Primeiramente, umas eleições legislativas que colocaram Portugal em um novo ciclo à direita, com o crescimento abrupto de uma extrema-direita de culto personalista e completamente caricatural. O Partido Social Democrata, o grande vencedor por uma pequena margem, tornou-se herdeiro das “contas certas” do antecessor Partido Socialista, tentando agora a todo o custo manter-se enquanto Governo criando grandes pacotes de medidas - que muitas vezes pouco têm a oferecer, e quando o fazem sustentam-se sempre em fundos oriundos do excedente orçamental. Só se irá perceber ao certo o que pretende o PSD para o país com a apresentação do Orçamento de Estado no final deste ano, não esquecendo também as dúvidas que pairam sobre as condições políticas de o concretizar.

Em segundo lugar, umas eleições europeias que antecipavam um cenário gravíssimo nas urnas. A assustadora ameaça da extrema-direita tornou-se apenas em um ligeiro crescimento das fações da direita política no parlamento europeu, mantendo-se os principais alicerces europeus completamente intactos. Pouco ou nada mudou de verdade na política europeia, inclusivamente mantendo-se eleitas as figuras políticas de destaque - à exceção de António Costa que se tornou agora uma importante figura no sistema europeu. Para além disso, o próximo ciclo legislativo europeu terá muito em que trabalhar, desde matérias relativas à segurança internacional, à integração e regulação da inteligência artificial, passando ainda pela redistribuição e taxação de riqueza e a gravíssima crise de habitação que assola a maioria - senão todos - os estados-membros. As instituições europeias passarão agora por uma prova de fogo, onde o objetivo será apaziguar o descontentamento politizado por alguns quadrantes, promovendo políticas que resolvam efetivamente os problemas a longo prazo da UE.
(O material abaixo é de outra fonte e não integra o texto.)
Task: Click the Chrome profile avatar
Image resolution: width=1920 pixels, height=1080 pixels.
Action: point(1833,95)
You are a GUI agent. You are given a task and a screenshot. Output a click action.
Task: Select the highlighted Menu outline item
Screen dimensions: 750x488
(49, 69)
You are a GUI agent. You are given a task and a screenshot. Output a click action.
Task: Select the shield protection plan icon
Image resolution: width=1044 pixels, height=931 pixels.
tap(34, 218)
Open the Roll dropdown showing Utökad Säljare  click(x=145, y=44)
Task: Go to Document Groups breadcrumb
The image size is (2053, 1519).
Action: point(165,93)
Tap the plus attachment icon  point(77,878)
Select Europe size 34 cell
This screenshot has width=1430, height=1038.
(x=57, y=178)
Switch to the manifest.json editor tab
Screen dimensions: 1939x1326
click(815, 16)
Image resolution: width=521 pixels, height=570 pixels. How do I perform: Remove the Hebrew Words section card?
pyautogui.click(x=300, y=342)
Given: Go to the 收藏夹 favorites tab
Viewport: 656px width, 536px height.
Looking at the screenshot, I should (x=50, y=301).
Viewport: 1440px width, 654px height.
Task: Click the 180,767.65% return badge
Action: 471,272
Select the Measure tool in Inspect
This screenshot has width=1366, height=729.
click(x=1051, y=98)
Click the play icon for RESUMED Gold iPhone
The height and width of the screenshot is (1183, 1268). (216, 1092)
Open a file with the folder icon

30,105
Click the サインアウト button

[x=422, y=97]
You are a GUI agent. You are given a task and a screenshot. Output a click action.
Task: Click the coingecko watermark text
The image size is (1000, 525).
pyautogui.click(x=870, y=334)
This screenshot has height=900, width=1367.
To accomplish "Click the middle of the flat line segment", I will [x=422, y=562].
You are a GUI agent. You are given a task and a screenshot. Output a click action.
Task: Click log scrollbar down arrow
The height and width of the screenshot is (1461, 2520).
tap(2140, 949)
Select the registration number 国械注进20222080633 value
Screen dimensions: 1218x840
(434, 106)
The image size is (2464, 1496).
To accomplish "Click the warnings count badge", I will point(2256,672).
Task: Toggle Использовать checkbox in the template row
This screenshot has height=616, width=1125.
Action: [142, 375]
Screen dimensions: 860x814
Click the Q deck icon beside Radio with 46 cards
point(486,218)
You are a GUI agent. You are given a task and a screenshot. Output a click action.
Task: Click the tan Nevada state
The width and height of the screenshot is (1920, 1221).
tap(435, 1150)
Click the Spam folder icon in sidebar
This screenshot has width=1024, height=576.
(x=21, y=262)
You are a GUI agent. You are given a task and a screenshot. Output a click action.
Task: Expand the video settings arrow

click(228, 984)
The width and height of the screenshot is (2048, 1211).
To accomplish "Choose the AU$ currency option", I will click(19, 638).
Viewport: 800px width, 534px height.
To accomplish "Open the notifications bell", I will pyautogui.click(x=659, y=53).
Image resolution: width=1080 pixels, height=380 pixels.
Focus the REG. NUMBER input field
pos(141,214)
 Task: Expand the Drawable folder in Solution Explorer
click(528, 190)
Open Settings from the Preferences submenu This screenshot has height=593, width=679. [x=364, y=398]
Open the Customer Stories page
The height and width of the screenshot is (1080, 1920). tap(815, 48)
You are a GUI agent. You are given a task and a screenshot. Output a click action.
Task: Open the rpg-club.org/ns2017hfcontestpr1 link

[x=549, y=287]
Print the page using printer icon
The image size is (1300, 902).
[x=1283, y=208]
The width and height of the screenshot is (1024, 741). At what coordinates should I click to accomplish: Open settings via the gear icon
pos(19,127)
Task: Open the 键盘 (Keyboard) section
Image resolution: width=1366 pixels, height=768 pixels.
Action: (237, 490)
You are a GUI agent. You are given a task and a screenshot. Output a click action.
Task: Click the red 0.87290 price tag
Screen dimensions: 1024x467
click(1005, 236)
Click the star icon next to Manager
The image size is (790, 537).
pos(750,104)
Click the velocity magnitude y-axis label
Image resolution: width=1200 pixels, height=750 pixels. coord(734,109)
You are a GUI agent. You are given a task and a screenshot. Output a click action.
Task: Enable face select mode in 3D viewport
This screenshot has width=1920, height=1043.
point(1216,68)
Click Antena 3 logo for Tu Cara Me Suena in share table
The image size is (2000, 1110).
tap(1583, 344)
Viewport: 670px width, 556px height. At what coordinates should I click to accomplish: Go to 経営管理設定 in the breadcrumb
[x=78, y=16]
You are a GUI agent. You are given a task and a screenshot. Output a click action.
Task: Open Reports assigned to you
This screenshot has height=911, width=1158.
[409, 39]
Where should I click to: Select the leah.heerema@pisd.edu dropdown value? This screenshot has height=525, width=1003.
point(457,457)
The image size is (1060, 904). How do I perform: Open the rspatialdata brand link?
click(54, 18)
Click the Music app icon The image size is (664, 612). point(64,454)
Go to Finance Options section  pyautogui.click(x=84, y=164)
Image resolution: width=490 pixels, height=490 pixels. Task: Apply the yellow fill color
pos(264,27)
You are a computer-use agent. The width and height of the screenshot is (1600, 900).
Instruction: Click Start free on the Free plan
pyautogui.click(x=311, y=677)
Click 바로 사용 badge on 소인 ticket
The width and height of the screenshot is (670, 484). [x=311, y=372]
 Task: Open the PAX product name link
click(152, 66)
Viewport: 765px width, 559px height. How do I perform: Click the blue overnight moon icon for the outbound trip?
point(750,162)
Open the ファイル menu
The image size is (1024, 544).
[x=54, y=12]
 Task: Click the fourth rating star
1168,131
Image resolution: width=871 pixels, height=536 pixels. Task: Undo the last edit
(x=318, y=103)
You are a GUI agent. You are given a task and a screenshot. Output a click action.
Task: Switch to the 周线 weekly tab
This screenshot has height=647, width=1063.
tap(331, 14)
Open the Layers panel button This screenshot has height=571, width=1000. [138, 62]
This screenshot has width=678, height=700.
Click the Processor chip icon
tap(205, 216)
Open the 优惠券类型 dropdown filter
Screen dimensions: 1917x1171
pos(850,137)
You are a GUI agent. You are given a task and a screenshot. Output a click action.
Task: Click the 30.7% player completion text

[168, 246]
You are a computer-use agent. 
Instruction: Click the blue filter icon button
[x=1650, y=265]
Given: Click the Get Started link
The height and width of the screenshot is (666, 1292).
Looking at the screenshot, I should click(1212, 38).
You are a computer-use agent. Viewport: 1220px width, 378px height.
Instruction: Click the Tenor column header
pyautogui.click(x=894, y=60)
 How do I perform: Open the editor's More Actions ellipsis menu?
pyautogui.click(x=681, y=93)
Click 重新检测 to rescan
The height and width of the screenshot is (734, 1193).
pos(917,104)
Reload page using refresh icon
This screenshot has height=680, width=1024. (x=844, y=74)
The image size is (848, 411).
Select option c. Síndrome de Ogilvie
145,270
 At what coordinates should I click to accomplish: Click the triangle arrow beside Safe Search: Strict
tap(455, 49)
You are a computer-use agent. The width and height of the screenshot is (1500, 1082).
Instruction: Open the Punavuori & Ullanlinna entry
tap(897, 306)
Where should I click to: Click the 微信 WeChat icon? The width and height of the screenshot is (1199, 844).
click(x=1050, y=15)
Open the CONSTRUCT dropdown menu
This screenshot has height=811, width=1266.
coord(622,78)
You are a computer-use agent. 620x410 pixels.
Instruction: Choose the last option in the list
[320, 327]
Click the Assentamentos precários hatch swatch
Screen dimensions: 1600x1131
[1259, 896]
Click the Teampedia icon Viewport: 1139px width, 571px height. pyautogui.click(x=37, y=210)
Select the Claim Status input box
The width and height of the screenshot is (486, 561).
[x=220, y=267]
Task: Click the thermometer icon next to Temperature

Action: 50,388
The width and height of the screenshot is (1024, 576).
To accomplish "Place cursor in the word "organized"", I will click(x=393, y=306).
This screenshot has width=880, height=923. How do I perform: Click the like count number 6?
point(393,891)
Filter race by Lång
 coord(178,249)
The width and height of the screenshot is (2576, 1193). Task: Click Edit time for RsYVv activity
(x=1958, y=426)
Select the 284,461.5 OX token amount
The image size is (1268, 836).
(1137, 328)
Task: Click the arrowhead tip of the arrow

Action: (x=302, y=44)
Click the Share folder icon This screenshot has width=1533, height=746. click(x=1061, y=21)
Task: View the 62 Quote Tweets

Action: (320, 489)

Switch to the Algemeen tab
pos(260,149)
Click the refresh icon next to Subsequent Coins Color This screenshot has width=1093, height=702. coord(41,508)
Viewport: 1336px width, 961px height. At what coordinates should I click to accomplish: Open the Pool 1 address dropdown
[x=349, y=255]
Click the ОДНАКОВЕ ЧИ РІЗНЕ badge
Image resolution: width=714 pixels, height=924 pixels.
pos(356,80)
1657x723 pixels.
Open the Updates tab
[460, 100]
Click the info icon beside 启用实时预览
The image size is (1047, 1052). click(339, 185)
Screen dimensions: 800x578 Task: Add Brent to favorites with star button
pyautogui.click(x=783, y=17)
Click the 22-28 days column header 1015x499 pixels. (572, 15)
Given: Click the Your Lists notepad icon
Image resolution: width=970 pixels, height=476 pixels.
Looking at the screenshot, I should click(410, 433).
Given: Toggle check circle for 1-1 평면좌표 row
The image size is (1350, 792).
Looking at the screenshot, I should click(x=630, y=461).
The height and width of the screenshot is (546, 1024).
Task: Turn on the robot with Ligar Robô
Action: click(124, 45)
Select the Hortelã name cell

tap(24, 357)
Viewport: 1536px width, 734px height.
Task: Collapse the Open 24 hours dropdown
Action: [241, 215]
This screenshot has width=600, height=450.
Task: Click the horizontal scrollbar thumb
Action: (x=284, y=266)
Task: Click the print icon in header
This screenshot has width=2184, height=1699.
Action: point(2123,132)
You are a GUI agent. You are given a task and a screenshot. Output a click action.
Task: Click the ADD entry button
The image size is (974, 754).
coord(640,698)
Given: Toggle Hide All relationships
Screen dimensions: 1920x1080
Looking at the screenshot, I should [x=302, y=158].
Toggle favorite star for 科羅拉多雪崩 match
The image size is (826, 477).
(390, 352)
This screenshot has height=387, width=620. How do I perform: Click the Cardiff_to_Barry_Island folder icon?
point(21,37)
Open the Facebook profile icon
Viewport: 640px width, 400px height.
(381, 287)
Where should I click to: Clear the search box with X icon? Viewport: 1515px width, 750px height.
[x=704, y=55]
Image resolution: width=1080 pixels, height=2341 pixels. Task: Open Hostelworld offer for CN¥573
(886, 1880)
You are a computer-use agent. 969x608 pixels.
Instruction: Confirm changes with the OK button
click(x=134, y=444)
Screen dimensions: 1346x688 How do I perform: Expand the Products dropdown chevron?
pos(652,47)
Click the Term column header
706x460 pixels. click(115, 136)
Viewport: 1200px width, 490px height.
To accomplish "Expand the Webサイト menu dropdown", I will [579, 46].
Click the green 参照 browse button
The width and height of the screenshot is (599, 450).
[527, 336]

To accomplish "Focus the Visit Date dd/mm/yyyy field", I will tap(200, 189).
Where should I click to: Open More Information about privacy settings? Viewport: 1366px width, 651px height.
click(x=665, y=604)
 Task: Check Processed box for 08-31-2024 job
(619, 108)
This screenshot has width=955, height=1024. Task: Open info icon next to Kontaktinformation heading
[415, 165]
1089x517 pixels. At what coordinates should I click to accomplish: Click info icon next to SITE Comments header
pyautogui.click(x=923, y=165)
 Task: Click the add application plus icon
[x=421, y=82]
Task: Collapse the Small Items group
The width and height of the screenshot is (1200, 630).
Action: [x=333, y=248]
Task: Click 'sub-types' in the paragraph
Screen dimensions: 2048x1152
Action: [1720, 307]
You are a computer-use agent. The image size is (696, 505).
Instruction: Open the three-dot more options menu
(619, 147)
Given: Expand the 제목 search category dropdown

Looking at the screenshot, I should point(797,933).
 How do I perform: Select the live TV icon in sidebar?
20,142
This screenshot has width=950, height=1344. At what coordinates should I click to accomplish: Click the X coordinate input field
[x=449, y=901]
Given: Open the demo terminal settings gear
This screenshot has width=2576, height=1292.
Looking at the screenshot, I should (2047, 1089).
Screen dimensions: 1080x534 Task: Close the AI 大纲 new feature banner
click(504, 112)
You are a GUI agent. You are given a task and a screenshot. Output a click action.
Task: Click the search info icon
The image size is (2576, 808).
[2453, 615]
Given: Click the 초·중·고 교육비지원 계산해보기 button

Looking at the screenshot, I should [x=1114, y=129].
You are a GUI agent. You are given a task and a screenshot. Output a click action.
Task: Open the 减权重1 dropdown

Também em consequência da instabilidade europeia e das suas instituições, França viu a sua superestrutura política abalada por uma jogada eleitoral. Emmanuel Macron convocou eleições para 30 de Junho depois de ser derrotado nas urnas europeias, onde esperava testar a força da democracia francesa em prol do caos programado dos “neo-fascismos” de Marine Le Pen e Jordan Bardella. Na segunda volta, a 7 de julho, tornou-se claro para todos que a união fez a força e a Nova Frente Popular obteve a vitória. Contra todas as expectativas, a grande união de partidos da esquerda política (incluindo os mais moderados) conquistou a maioria dos votos e mostrou-se como uma alternativa desejável e ambiciosa aos anseios predatórios da extrema-direita que acabou por ficar em terceiro lugar. Resta agora perceber como é que a máquina política francesa e a Assembleia Nacional irão lidar com esta instabilidade artificialmente criada e reforçada a partir destas eleições.

Igualmente no Reino Unido se deram eleições no início do mês de Julho. A mais que esperada derrota histórica do partido conservador, mostrou uma urgência do povo inglês de regresso a uma política com menos tiques reacionários e mais adaptada à democracia progressista do século XXI. O desastre do processo Brexit, medidas como a deportação de imigrantes para o Ruanda ou a adoção de várias políticas discriminatórias e hostis para pessoas LGBTQI+, sem nunca esquecer a brutalidade fiscal de Liz Truss em 2022, foram tudo pregos para um caixão que aguardava ser há muito enterrado. Pouco se conhece do novo primeiro-ministro Keir Starmer e, tendo em conta o rumo ideológico atual do partido trabalhista inglês, serão poucas as mudanças fraturantes nas políticas de governo, mas fica claro que a necessidade de refletir profundamente e renegar (de certo modo) estes 14 anos de liderança conservadora imperou sobre as dúvidas que subsistem sobre o rumo da esquerda britânica.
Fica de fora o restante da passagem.